Document excerpt:
* begin *
Noora Räty Award Noora Räty -palkinto (Finnish)
- Sport: Ice hockey
- League: Auroraliiga
- Awarded for: Rookie of the Year
- Presented by: Finnish Ice Hockey Association

History
- First award: 2006
- First winner: Noora Räty
- Most recent: Yenna Kolmonen (2026)

= Noora Räty Award =

Finnish ice hockey award

The Noora Räty Award (Noora Räty -palkinto) is an ice hockey trophy awarded to the Rookie of the Year of the Auroraliiga (previously called the Naisten SM-sarja and Naisten Liiga), as selected by the Finnish Ice Hockey Association. Rookie of the Year was first awarded in the 2005–06 Naisten SM-sarja season and the first recipient was Espoo Blues Naiset rookie goaltender Noora Räty. Since her rookie season, Räty has established herself as a top goaltender – considered by many to be one of the best women’s goaltenders in the world. The Naisten SM-sarja Rookie of the Year award was named after Räty in the 2010–11 season.
* end *
[Document and screenshot pointing entries]
* begin *
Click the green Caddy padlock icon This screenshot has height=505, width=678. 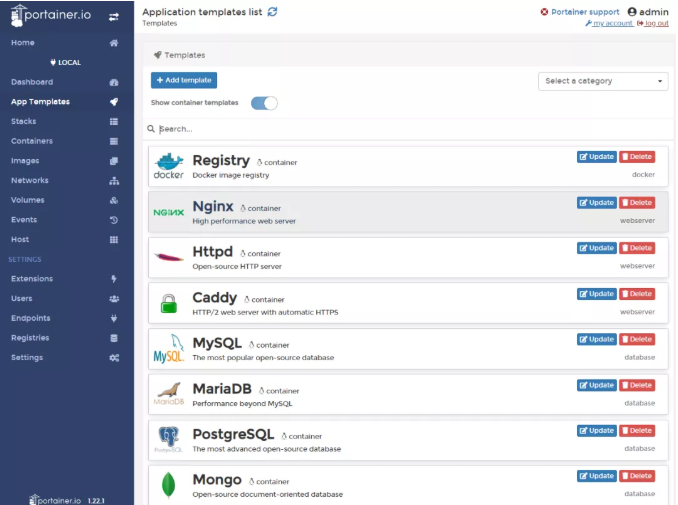168,303
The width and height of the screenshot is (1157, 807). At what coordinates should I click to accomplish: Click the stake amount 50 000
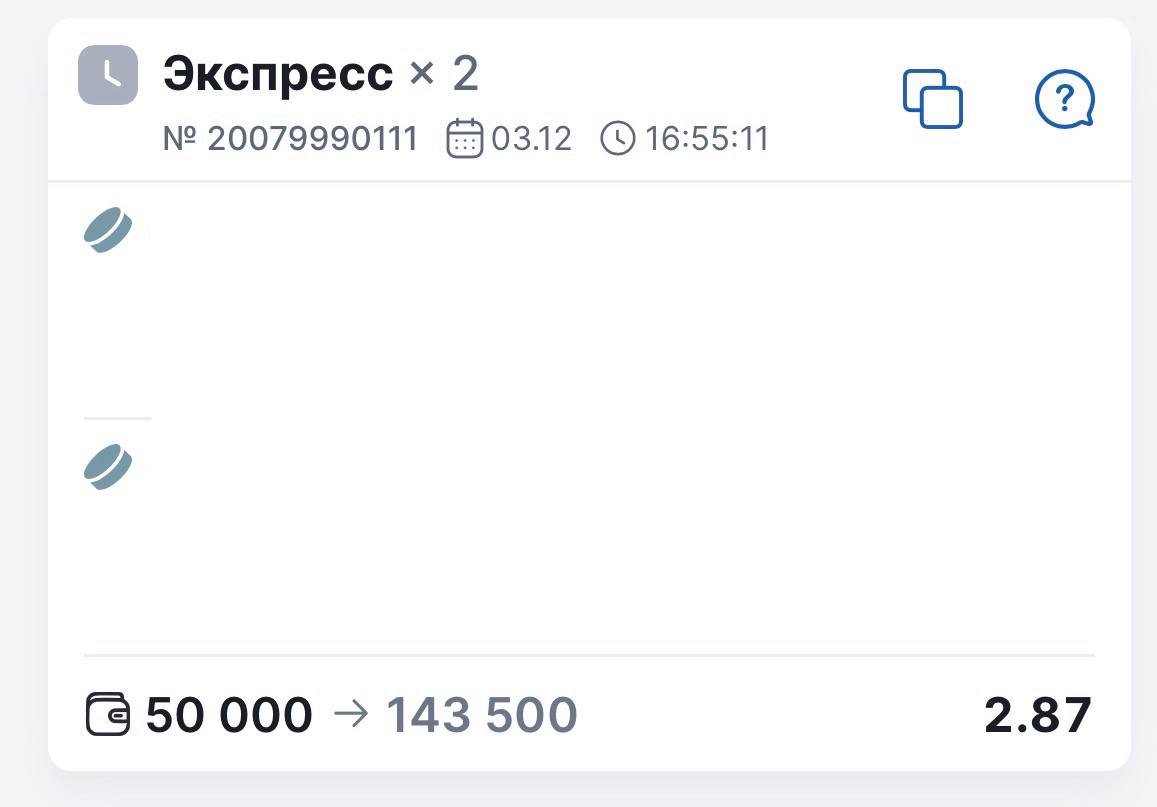click(229, 715)
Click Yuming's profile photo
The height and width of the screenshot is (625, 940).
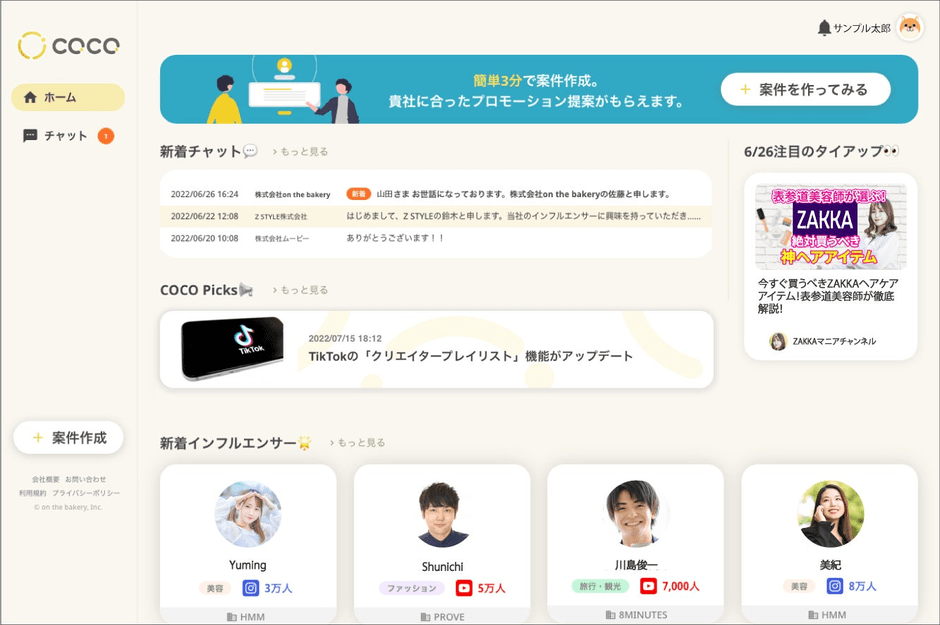pyautogui.click(x=247, y=513)
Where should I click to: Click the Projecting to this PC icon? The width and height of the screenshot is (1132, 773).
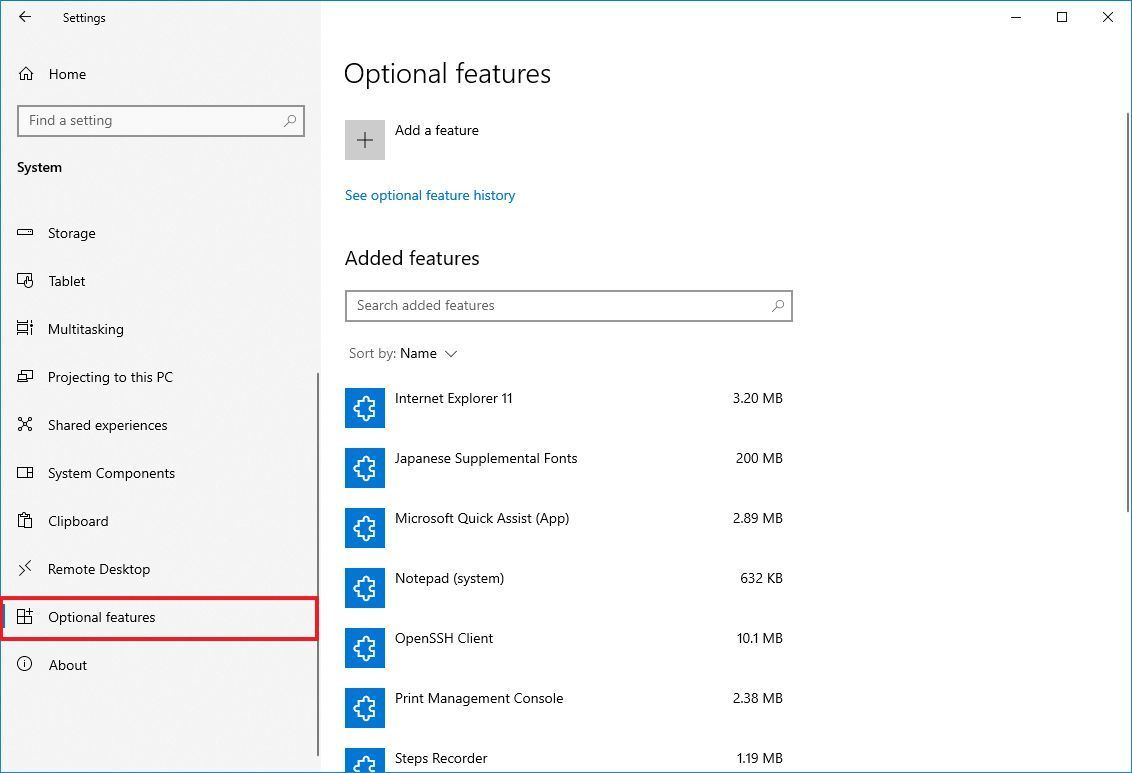[x=26, y=376]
* end *
Work to do:
#1 In the award article, which season was the Naisten SM-sarja Rookie of the Year award named after Räty?
#2 In the records, rewrite the stretch from the line containing "Click Yuming's profile photo" through the end of the records, changing "screenshot" to "image" and leaving everything else the same. Omit the pictures from the answer.

The solutions:
#1 The 2010–11 season.

#2
Click Yuming's profile photo
The height and width of the image is (625, 940).
pyautogui.click(x=247, y=513)
Where should I click to: Click the Projecting to this PC icon? The width and height of the image is (1132, 773).
[x=26, y=376]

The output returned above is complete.